[Rows from a dataset]
☆ ☆ ☆ ☆ ☆

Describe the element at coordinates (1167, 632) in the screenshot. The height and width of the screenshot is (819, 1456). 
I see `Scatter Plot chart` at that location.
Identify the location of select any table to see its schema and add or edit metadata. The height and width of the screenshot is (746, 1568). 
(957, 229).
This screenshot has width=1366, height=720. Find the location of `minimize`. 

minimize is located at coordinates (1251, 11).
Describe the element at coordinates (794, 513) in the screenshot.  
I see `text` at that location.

☆ ☆ ☆ ☆ ☆

**Required work:** Arrange every line of the listing above as a numbered list, omitting any blank lines.

**Answer below:**
1. Describe the element at coordinates (1167, 632) in the screenshot. The height and width of the screenshot is (819, 1456). 
2. I see `Scatter Plot chart` at that location.
3. Identify the location of select any table to see its schema and add or edit metadata. The height and width of the screenshot is (746, 1568). 
4. (957, 229).
5. This screenshot has width=1366, height=720. Find the location of `minimize`. 
6. minimize is located at coordinates (1251, 11).
7. Describe the element at coordinates (794, 513) in the screenshot.  
8. I see `text` at that location.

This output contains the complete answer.